Zhang et al., (2009)  worked with WTK1 lymphoblast's and reported that maximum mutations at thymidine kinase (TK) locus were recorded 1 h after BSS containing conditioned medium was applied to naïve cells. It was also demonstrated that the directly targeted cells needed at least 1 h to generate sufficient BSS and that it diminished in 12-24 h. It is likely that radiolytically generated ROS are too unstable to diffuse to the naïve bystander cells and act as a potent BSS since they decay in nano seconds and diffuse over a distance of few nanometers. , In another unique investigation  a single cell was targeted with low-dose radiation and clusters of DNA damage were observed in naïve cells, as a function of BSE and data were showed that BSE was independent of the dose of radiation exposure. They were also able to establish a spatial response by observing transfer of BSS up to 3 mm away from the targeted cell and suggested a chain reaction that is set up by the one targeted cell to series of naïve cells. In a temporal and spatial kinetics investigation Hu et al. (2006)  demonstrated that BSS could travel as far as 7.5 mm away from the radiation targeted region, and that bystander end-points could be observed only 2 min after exposure of directly targeted cells and transfer of conditioned medium to naïve cells. They also demonstrated that the BSE remained stable for up to 6 h after exposure, but they argued that a time-dependent DSB response in bystander cells could be observed based on the distance of naïve cells from directly targeted cells.

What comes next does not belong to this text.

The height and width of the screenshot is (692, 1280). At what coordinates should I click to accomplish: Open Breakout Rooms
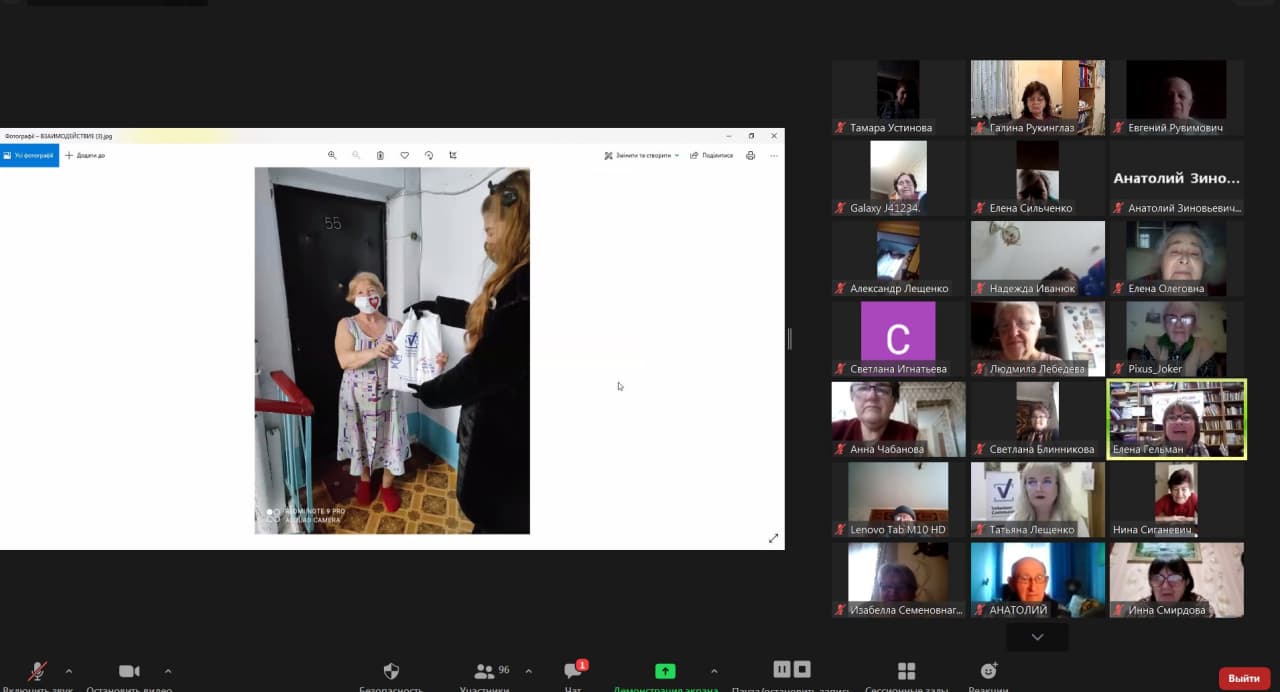coord(906,672)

Lyng et al. (2000)  used a p-53 null, immortalized human keratinocyte cell line to measure the increase in ROS in the medium of irradiated cells as a means to measure BSE. They found out that the increase in ROS continued for about 6 h after the medium was transferred from targeted cells to naïve ones. Zhang et al. (2009)  also investigated some of the temporal aspects of BSE while working with a p-53 mutant lymphoblast cell line WTK1. The team conducted kinetic studies and found out that it required up to 1 h generating sufficient signal to induce maximum level of mutations at the TK locus in the naïve cells that received conditioned medium from cells targeted by IR.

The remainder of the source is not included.